After John Norquist left his longtime position as mayor of Milwaukee, he spent a decade heading up the Congress for the New Urbanism, an organization that promotes smart urban planning. Called a “fiscally conservative socialist,” Norquist has no problem combining seemingly contradictory ideas to make a workable plan, and he has long championed such plans in the areas of real estate and urban planning.
At an affordable housing conference in 2005, Norquist spoke about how cities have gone wrong when they tried hardest to do it right. He took aim at Charles-Édouard Jeanneret-Gris, a Swiss-French architect and urban planner better known as Le Corbusier, who Norquist used as a prime example of the movement that had destroyed cities. In Norquist’s view, cities have a natural flow and pattern that can be improved but can also be ruined by urban planning decisions. Le Corbusier’s sin was his penchant for wanting to bulldoze huge sections of cities such as Paris to make way for single-use neighborhoods of modernist towers to house people.
There have definitely been many wrong-headed urban planning trends in the United States in the 20th century. But each of those wrong-headed moves was an attempt to improve something.
Le Corbusier was reacting to the dirty tenements and slums that had long haunted the world’s great cities. But Norquist took him to task for neglecting the way people actually live their lives and replacing it with utopian dreams. Norquist recounted how a century ago, a family might emigrate from Germany to Milwaukee, live in a cheap apartment above a streetside retail shop and work its way up, eventually buying the shop and moving the family to a nicer neighborhood. Then they’d rent the apartment above their store to immigrants from Poland (this is a very Milwaukee-centric example, mind you). Those new tenants would go through the same upward trajectory, and on and on.
Last month, the Financial Times writer Kate Allen explored the ways that cities and countries deal with a problem with which we are very familiar here in the City by the Bay. How can fast-growing cities, with booming economies and growing populations, prevent their populations from becoming even more economically stratified and forcing out the middle class? Allen presents seven approaches, some of which have been tried here, some of which could be, and some which will never be.
First is the demand-side approach of making it more difficult to buy a home. South Korea, Israel, and elsewhere use this method to make life more miserable for wannabe owners; it does nothing to prevent stratification, because wealthier buyers have no problem clearing hurdles of low debt-to-income ratios or loan-to-value ratios.
Second is the supply side. In some places, land banks make land available for moderate-income housing, but as Allen notes, free-marketeers dislike this government involvement. San Francisco being a “fiscally liberal socialist” city, that’s probably not a problem, but our approach here has tended to focus on loosening development rules on city-owned land.
The third approach is to skip the market altogether and make it all state-owned. Even in San Francisco, that won’t fly.

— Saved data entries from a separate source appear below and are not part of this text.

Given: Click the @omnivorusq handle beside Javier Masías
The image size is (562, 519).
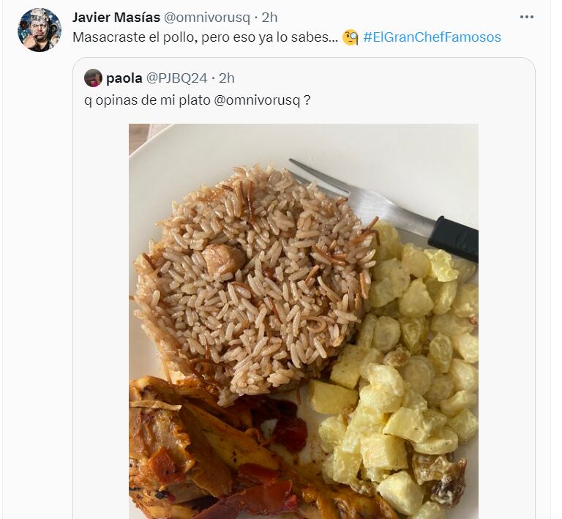Looking at the screenshot, I should click(211, 17).
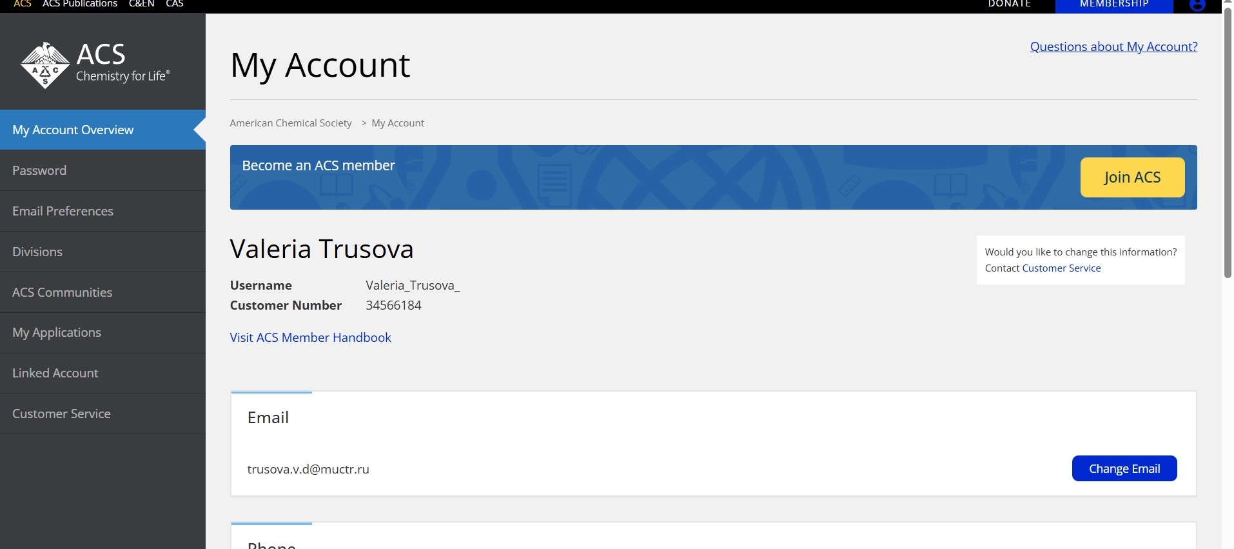Screen dimensions: 1234x549
Task: Select Divisions from the sidebar
Action: point(37,252)
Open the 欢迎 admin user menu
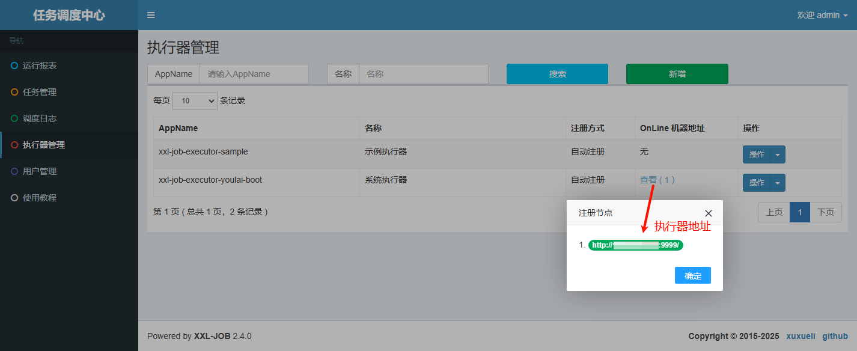Viewport: 857px width, 351px height. 822,15
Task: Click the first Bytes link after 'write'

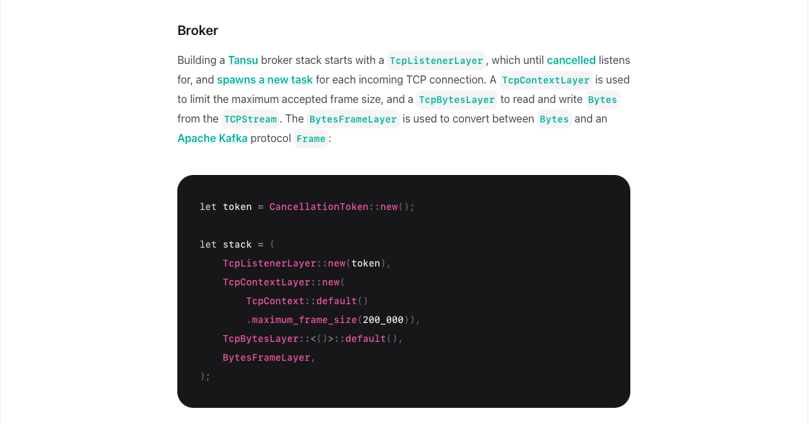Action: 602,100
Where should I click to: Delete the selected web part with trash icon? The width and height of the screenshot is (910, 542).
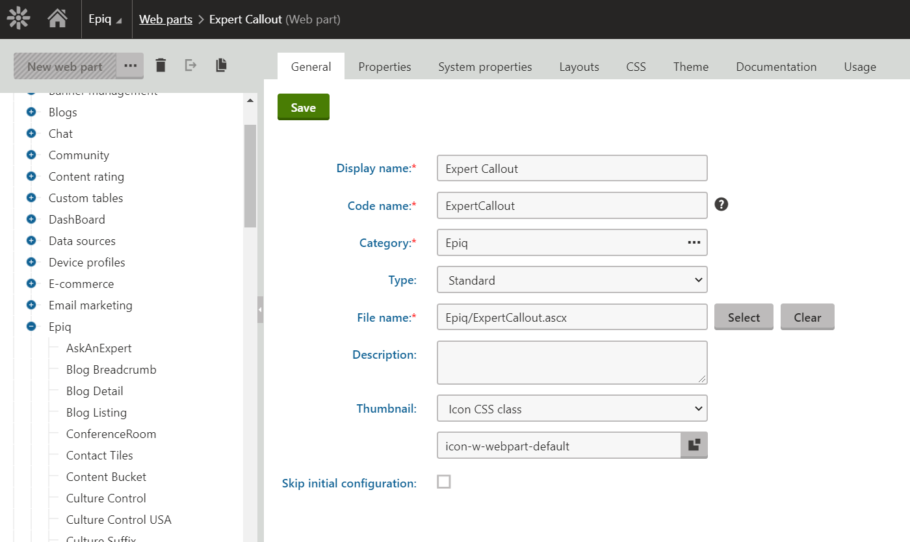(x=161, y=65)
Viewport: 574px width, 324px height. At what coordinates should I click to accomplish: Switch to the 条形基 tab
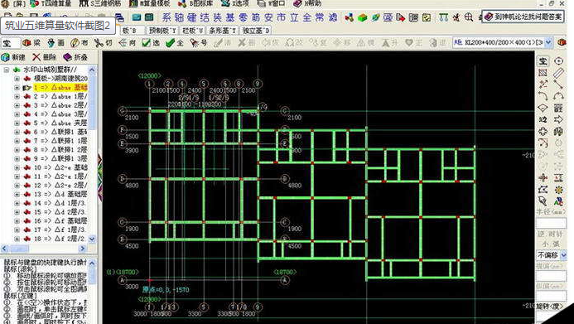coord(222,31)
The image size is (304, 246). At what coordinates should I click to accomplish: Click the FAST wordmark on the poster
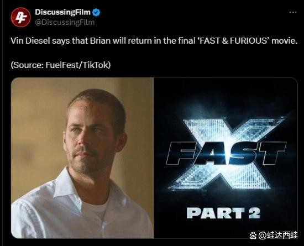(x=226, y=153)
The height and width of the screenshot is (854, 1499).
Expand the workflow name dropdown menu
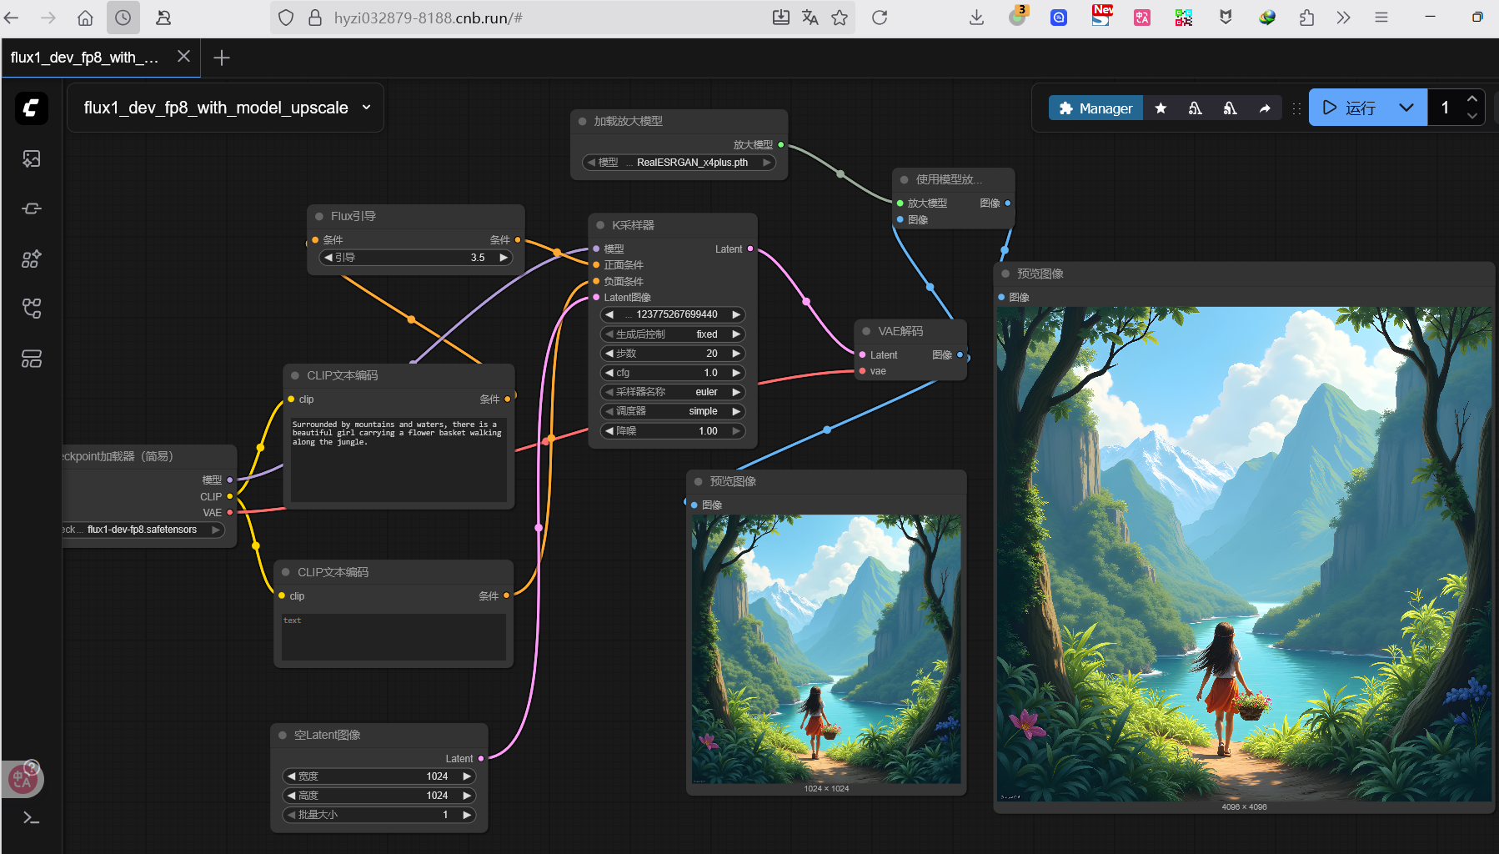pyautogui.click(x=366, y=108)
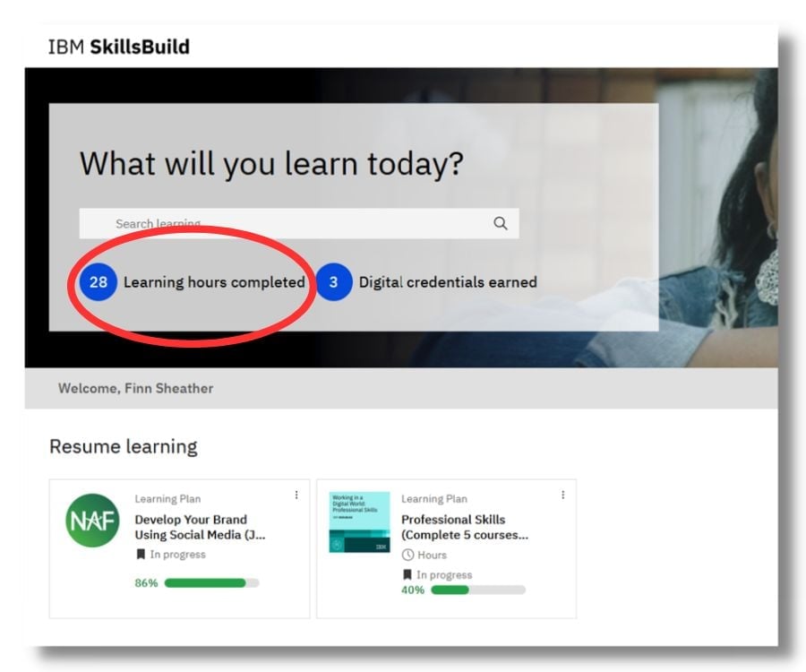The width and height of the screenshot is (806, 672).
Task: Click the blue 3 credentials badge
Action: pos(334,282)
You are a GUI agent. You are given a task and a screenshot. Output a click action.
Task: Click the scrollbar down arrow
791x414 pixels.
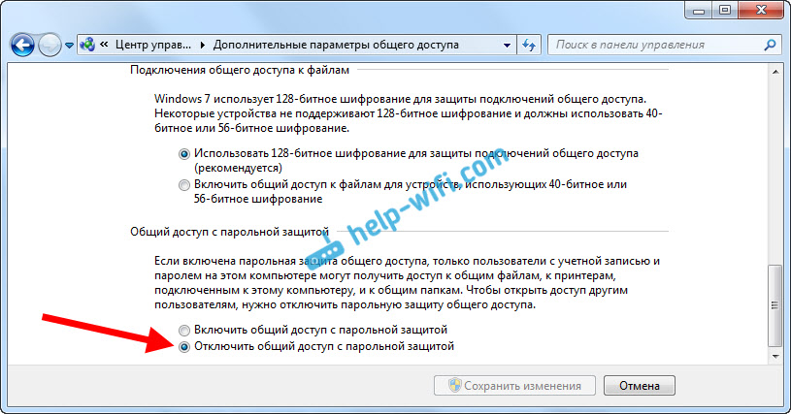[x=774, y=357]
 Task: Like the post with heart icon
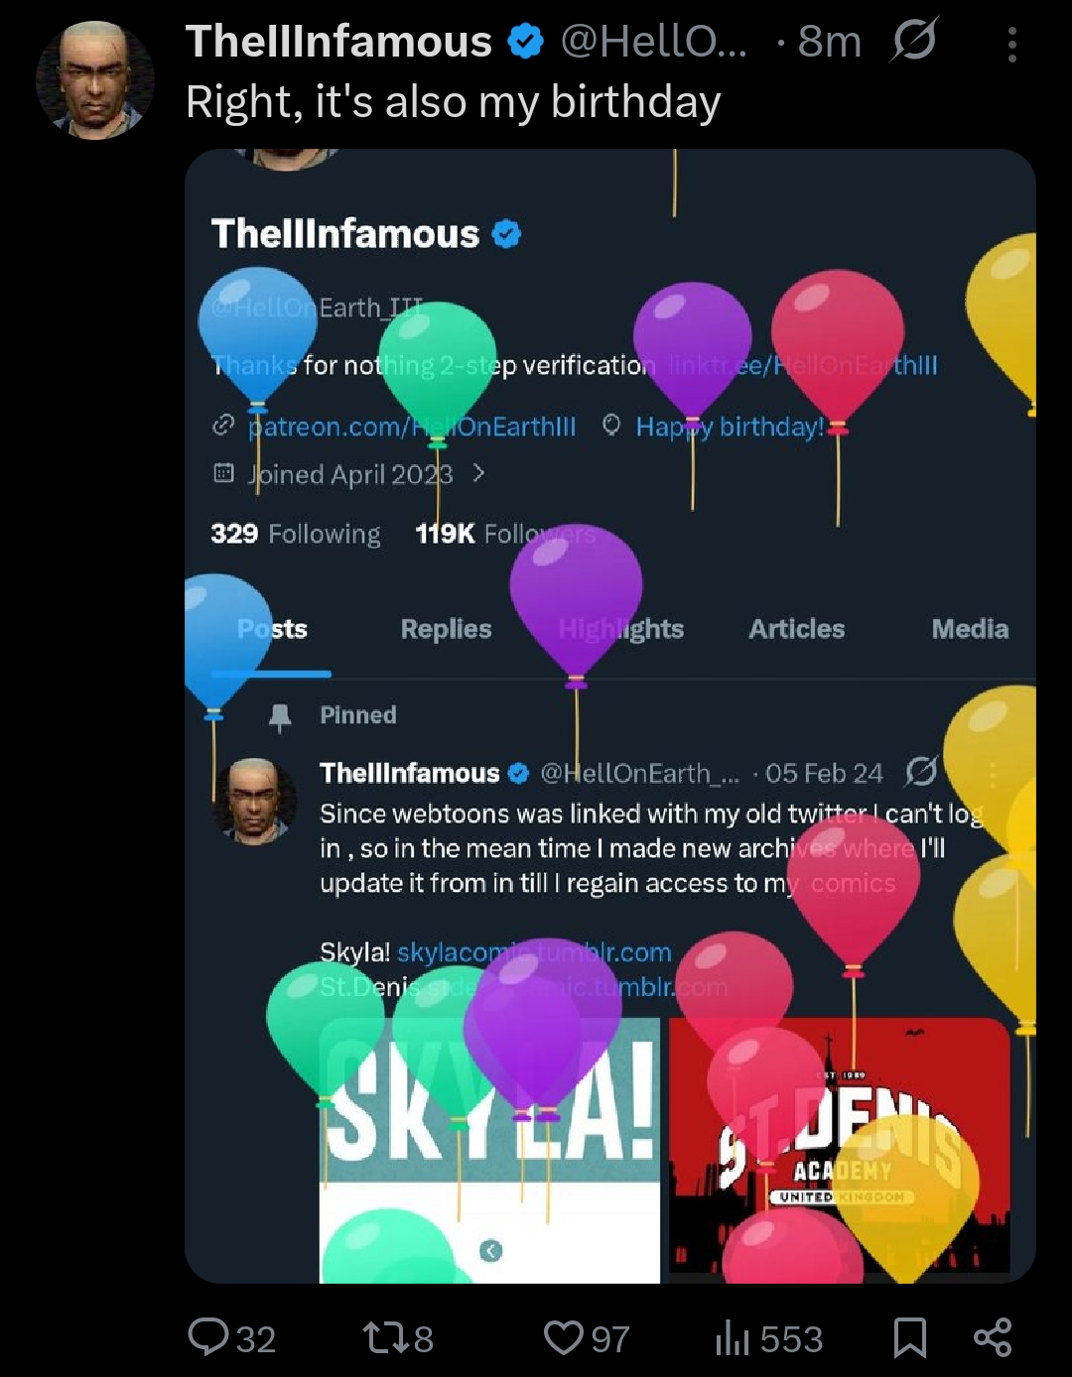tap(564, 1338)
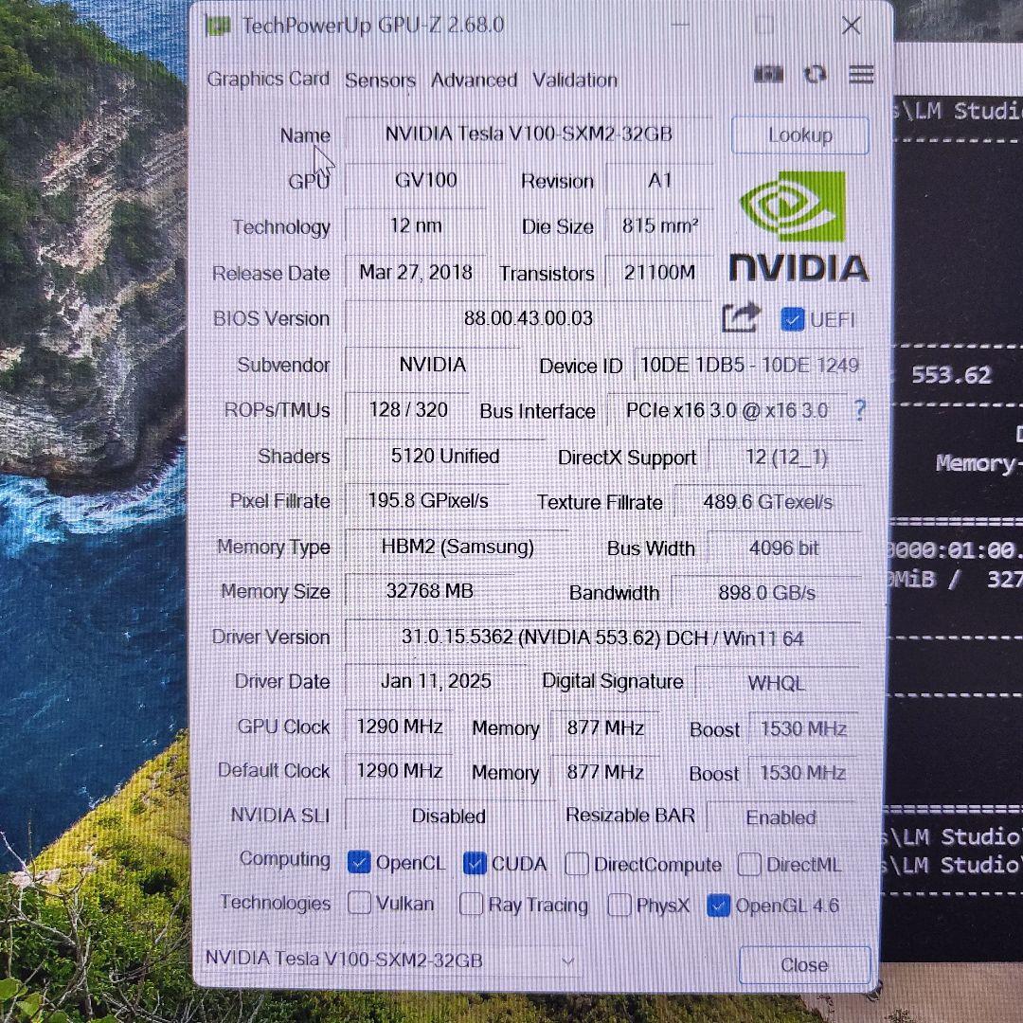
Task: Click the refresh icon in the title bar
Action: [x=816, y=74]
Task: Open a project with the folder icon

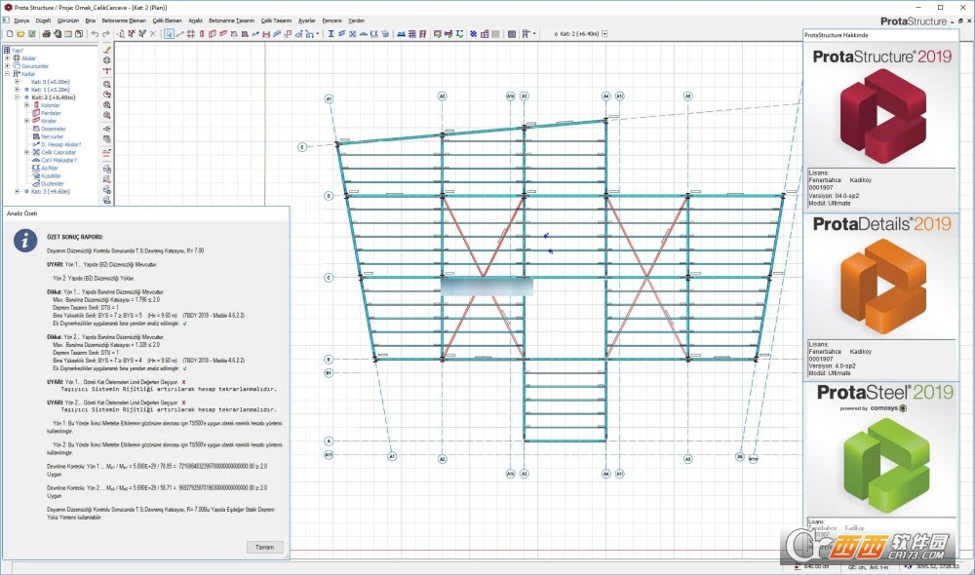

Fourth is to expand into areas previously set aside, such as greenbelts. Considering that San Francisco’s “greenbelt” is water and Daly City, we can assume this is a no-go.
Fifth is to encourage renting, such as the rent-happy Germans do. This takes a real determination to go against the wishes of the people; homeownership is the one long-term investment that most Americans make. Besides, not everyone wants to rent all their lives; that might be why so many Germans moved to Milwaukee.
The sixth approach is to spread out and build outside of the city limits. That leads to ugly urban sprawl.
Finally, Allen offers the idea of subsidizing ownership. President George W. Bush made a big push to help lower-income people buy homes. (The lack of proper regulation of the financing schemes used to get them loans helped tank the world economy in the Great Recession, but the goal was laudable if the execution deplorable.) A year ago in these pages, affordable housing advocate Andre Shashaty argued that the federal government has largely pulled out of affordable housing enablement and financing, and there is no likelihood that that will change any time soon (see “We’ve written it off,” April 2014, Marina Times). In San Francisco, at least, the city does facilitate down-payment assistance for middle-income homebuyers. Mayor Ed Lee has recently announced an expansion of this effort, so we shall see how much this can helps stabilize San Francisco’s rich-poor housing divide.
Are there other approaches that could help us, or will they create unintended consequences of misery and market disruption like Le Corbusier bulldozing sleepy neighborhoods to make way for residential-only mega-‘hoods?